Even Steve Yegge's Vibe Coding book from October 2025 suggests doing a manual coding round in your interview loop. I wonder if that advice will hold until October 2026. I suspect it won't.
Having engineers who proactively build new skills is a huge advantage over having engineers who wait until they're taught the new best practices in a world where the most efficient way to do the work is being literally invented on a weekly basis.
It was NEVER as critical to figure out how to have people in your organization learn new skills as it is today. And honestly, I haven't seen any organization do this well – it's just not what organizations are wired to do.
The biggest revolution yet
This is the biggest revolution in software engineering yet. Bigger than the internet. Bigger than mobile.
Different people are adjusting at different paces, and the innovation is so quick that it feels like we're each living in a different part of the timeline.
The future has never been as unevenly distributed as it is today.
Anthropic and OpenAI are living in the future in how they write code. Meanwhile, software engineers are spread across the entire spectrum, anywhere between 2022 and 2027 in how they work – in today's terms a generational difference.

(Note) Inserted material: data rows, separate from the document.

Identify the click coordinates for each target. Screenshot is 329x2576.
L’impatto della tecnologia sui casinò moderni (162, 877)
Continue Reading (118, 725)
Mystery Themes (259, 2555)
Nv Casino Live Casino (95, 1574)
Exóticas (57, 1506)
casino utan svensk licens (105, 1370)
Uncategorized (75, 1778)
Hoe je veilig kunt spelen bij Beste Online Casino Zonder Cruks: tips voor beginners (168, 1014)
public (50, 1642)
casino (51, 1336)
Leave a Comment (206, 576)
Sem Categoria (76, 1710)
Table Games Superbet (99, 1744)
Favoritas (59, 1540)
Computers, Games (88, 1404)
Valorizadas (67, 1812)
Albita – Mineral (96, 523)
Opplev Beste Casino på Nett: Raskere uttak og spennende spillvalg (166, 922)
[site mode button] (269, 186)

The speed of innovation has another effect: catching up is only getting harder. The changes seem to follow a power law, and the gap is expanding instead of shrinking. It's very hard to stay on the cutting edge; if you keep your current pace, you'll almost surely fall more and more behind.
What I'm doing about it
I really don't have all the answers, and I wouldn't trust anyone who says they do. This is unprecedented, and it takes a lot of expertise to even parse what's going on, let alone predict the future with any accuracy.
But here's what I'm doing:
Invest the time. There's no shortcut. You have to spend hours working with these tools to develop expertise, competence, and intuition. You no longer have years to learn how to write software. You have weeks.

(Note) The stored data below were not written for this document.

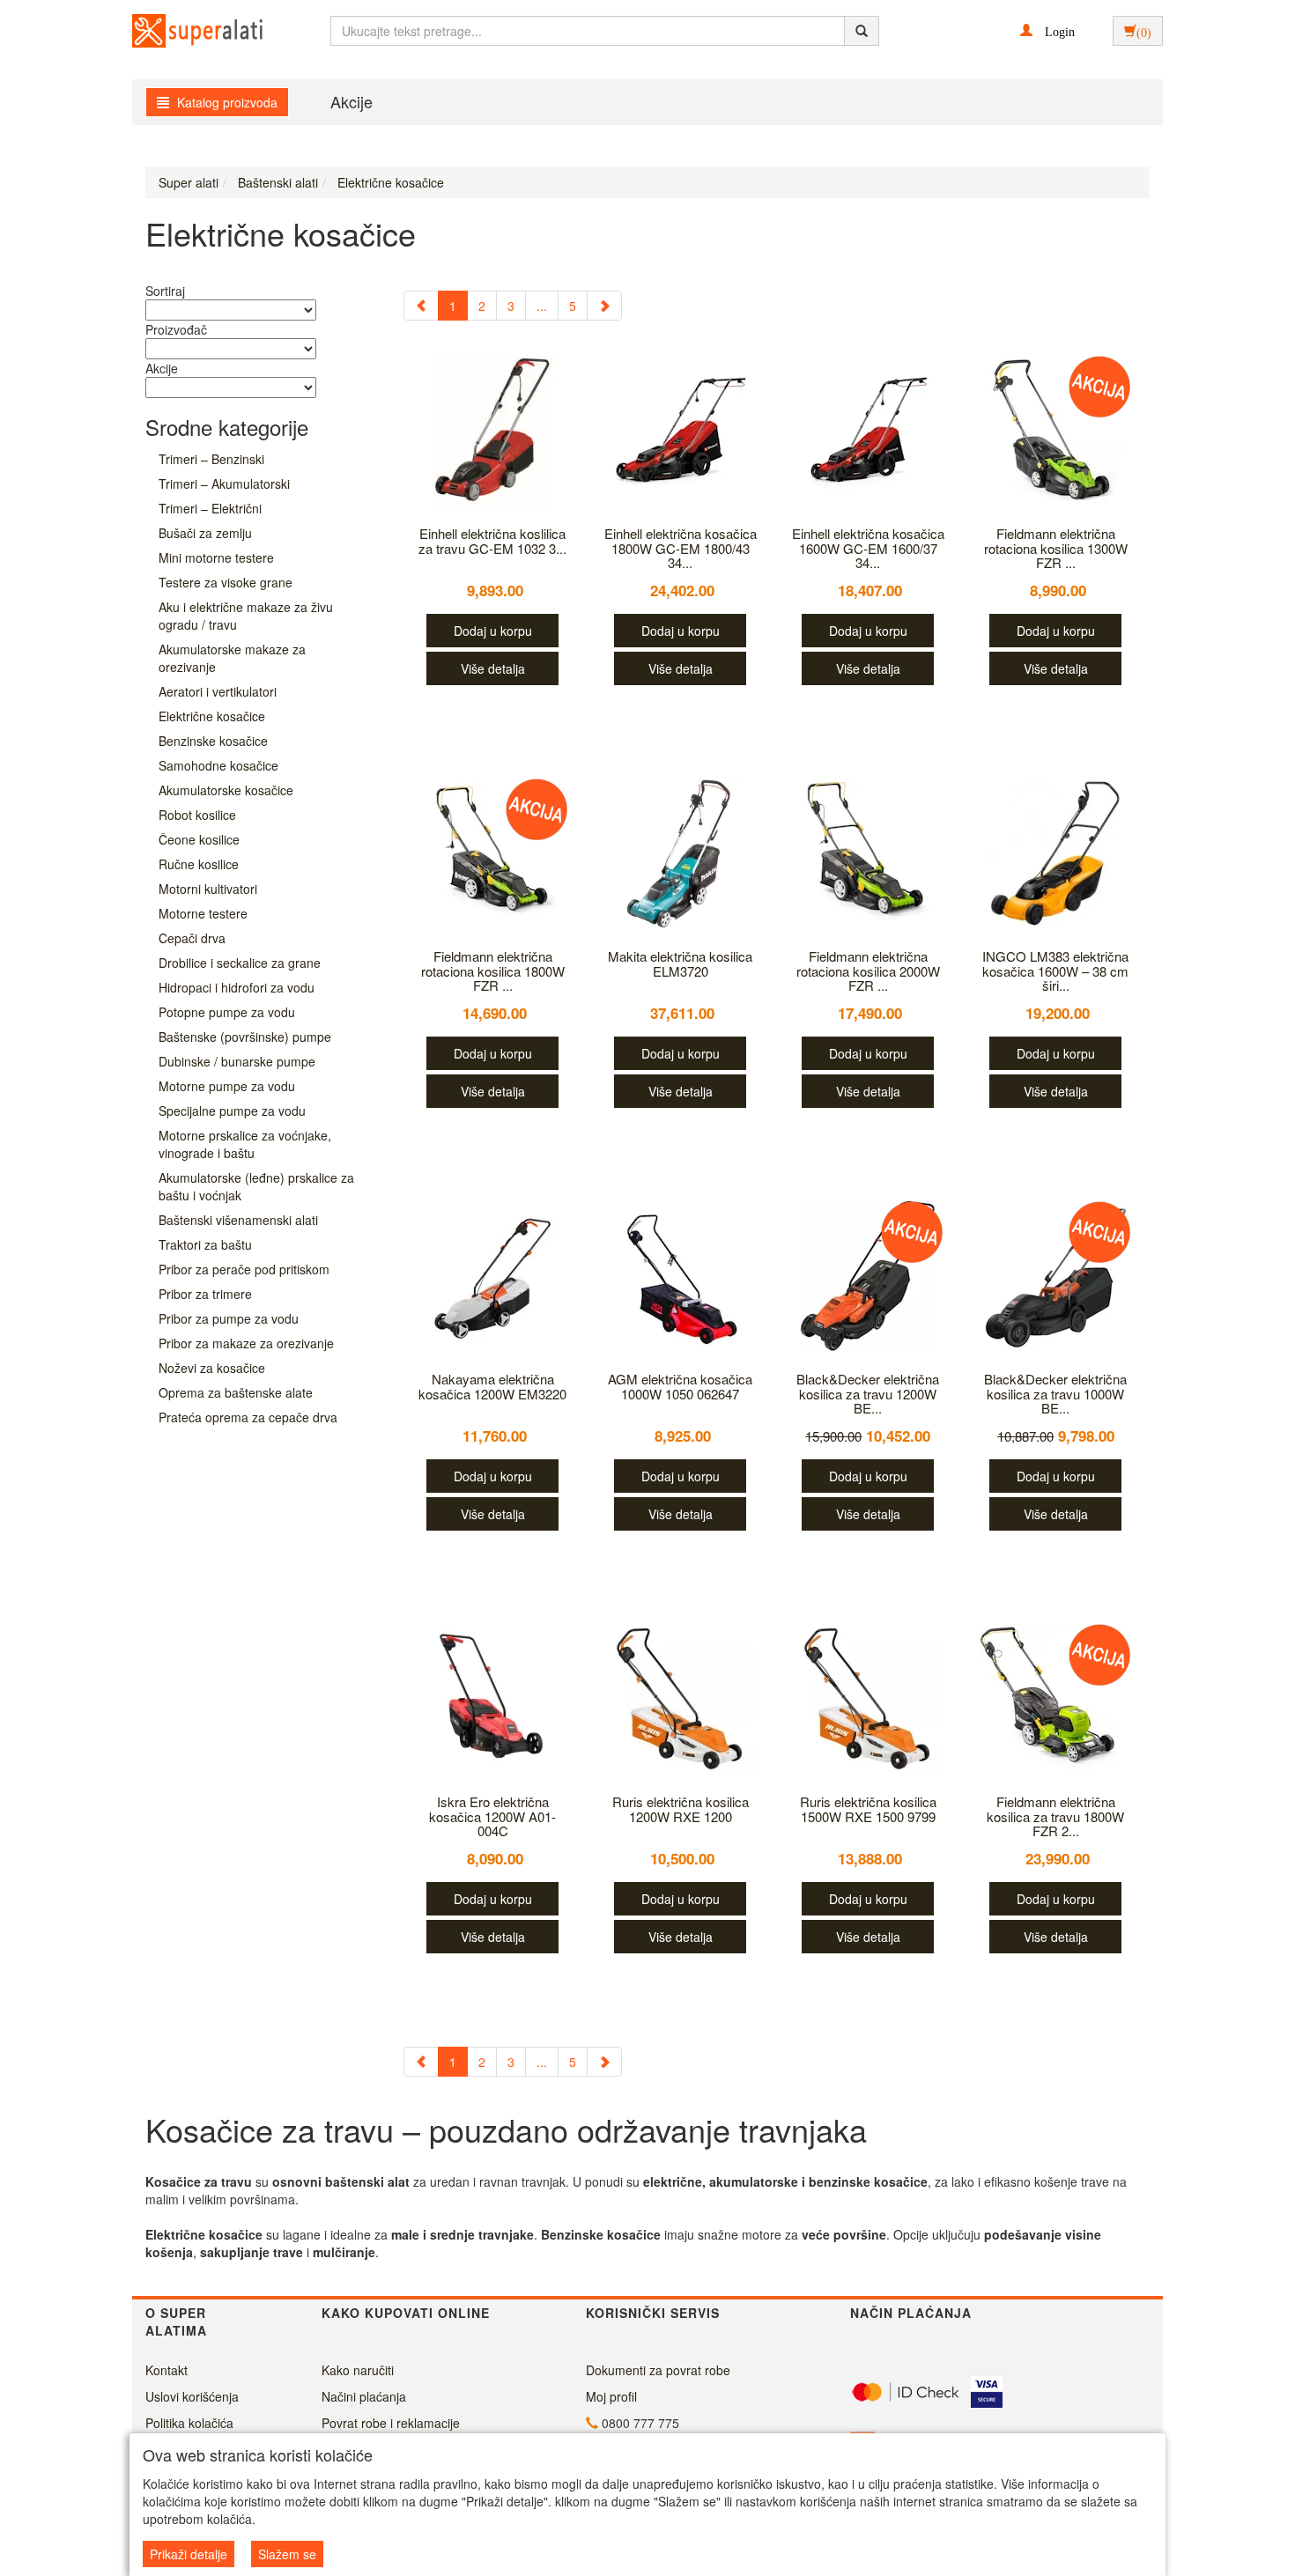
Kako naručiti (358, 2370)
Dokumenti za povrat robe (658, 2370)
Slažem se (287, 2554)
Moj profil (611, 2396)
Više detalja (493, 668)
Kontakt (166, 2370)
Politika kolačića (189, 2423)
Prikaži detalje (188, 2554)
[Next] (604, 306)
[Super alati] (182, 31)
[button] (1047, 30)
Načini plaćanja (364, 2396)
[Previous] (421, 306)
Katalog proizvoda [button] (226, 102)
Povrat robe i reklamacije (391, 2423)
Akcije (351, 101)
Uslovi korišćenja (192, 2396)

Train on real codebases. Prototypes won't teach you the hard skills. Find open source projects or brownfield applications where the stakes feel real. Build production quality changes on existing, large codebases, because a lot of the value for leveraging AI will come from that.

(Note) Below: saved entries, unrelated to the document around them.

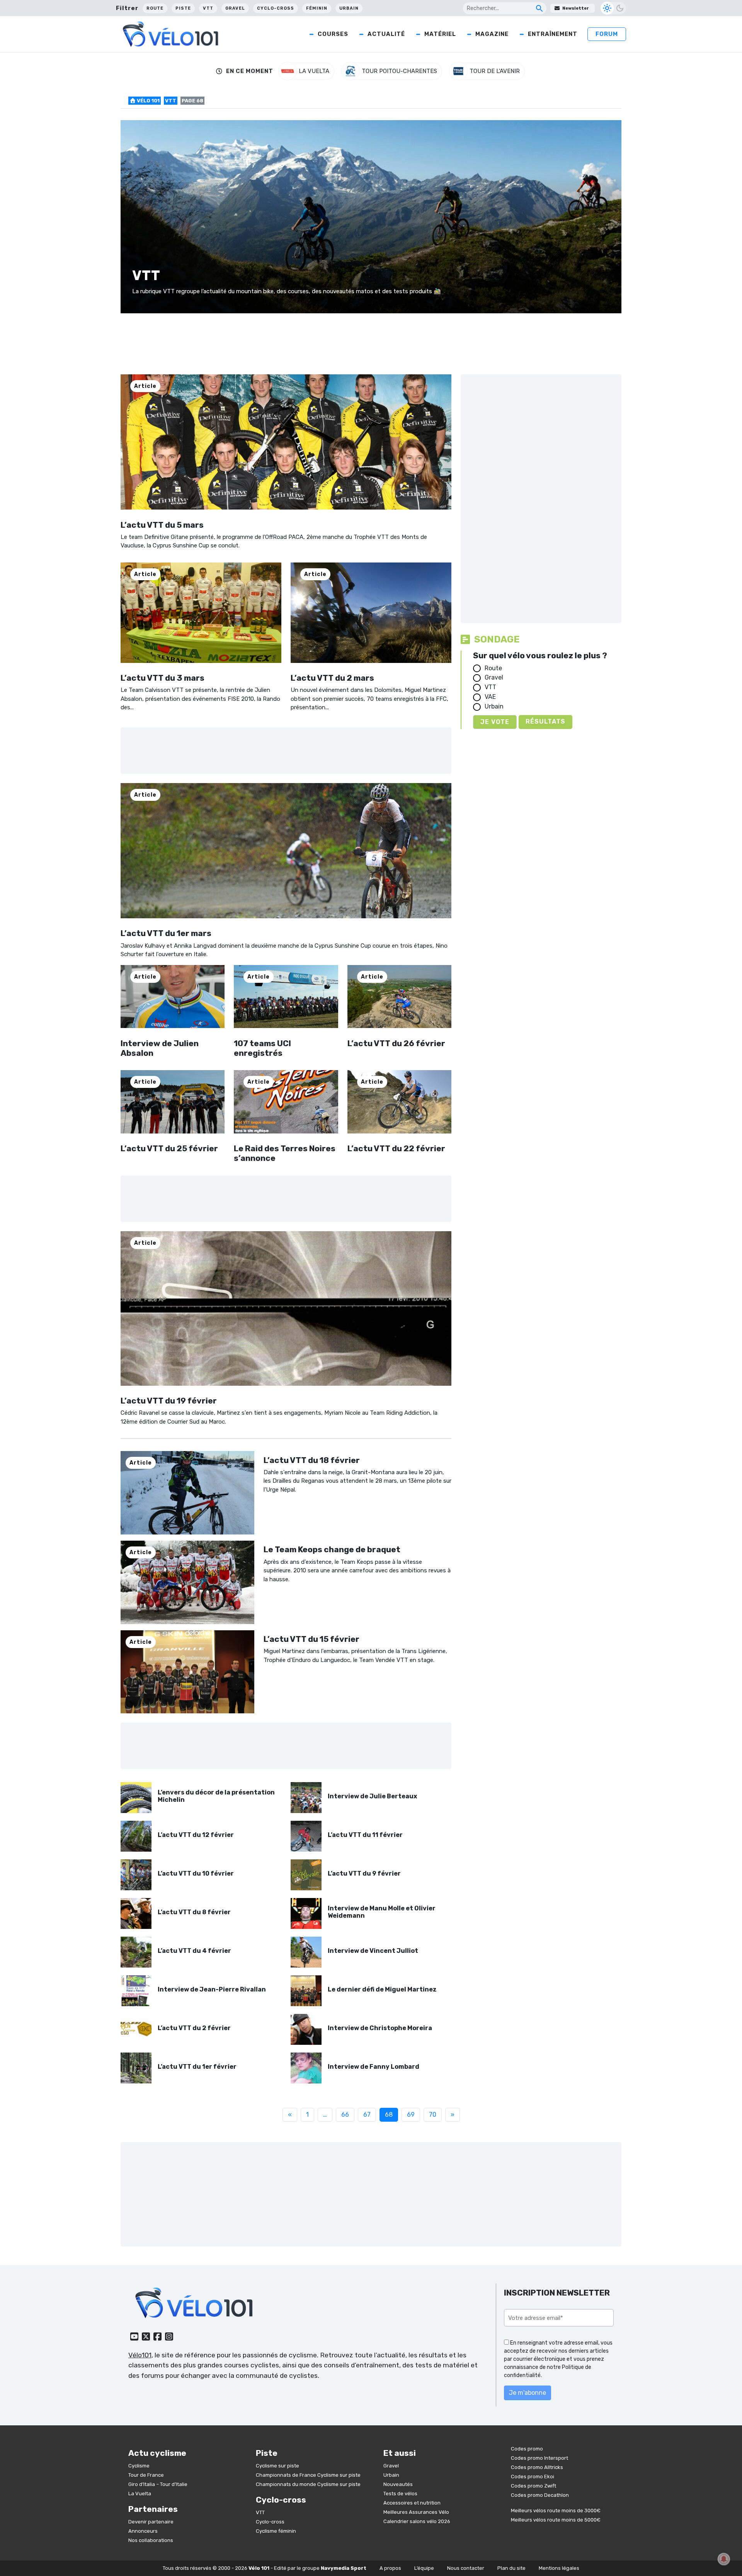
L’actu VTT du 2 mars (332, 678)
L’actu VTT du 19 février (169, 1400)
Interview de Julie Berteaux (372, 1796)
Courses (333, 34)
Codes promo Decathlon (540, 2495)
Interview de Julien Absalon (160, 1048)
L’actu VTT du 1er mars (166, 933)
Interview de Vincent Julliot (373, 1950)
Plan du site (511, 2568)
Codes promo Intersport (539, 2458)
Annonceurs (143, 2531)
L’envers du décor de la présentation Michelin (216, 1796)
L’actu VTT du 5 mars (162, 525)
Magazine (492, 34)
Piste (183, 8)
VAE (490, 696)
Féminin (316, 8)
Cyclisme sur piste (277, 2465)
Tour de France (146, 2474)
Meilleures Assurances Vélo (416, 2512)
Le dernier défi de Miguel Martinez (382, 1989)
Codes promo (527, 2449)
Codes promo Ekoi (532, 2476)
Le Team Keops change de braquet (332, 1549)
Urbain (349, 8)
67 (367, 2114)
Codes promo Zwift (533, 2486)
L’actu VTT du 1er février (197, 2066)
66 (345, 2114)
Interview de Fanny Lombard (373, 2066)
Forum (607, 34)
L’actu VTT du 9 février (364, 1873)
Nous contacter (465, 2568)
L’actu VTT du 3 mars (162, 678)
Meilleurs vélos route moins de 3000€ (556, 2510)
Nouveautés (398, 2484)
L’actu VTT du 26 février (396, 1043)
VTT (208, 8)
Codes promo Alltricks (537, 2467)
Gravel (235, 8)
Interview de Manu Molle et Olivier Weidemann (382, 1912)
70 (432, 2114)
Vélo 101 (148, 101)
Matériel (440, 34)
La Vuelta (139, 2493)
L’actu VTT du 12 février (196, 1835)
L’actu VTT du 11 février (365, 1835)
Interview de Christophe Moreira (380, 2028)
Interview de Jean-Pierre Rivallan (212, 1989)
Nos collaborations (150, 2540)
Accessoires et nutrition (412, 2502)
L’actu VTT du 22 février (396, 1148)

Build verification into everything. Don't trust AI output blindly. Don't trust AI output blindly. Don't trust AI output blindly.
Rethink your architecture. Modularity isn't optional anymore. If your codebase is entangled, it'll be hard to leverage AI effectively. Architect for AI.
Stay humble. None of us knows exactly where this is going. The people who will thrive are the ones who keep learning. If we define expertise in absolute terms – people who really know what there is to know in the field – there are virtually no experts anymore.
We're at the beginning of something massive. The rules are being rewritten.
And the engineers, teams, and companies that adapt fastest will certainly have significant leverage over their competition.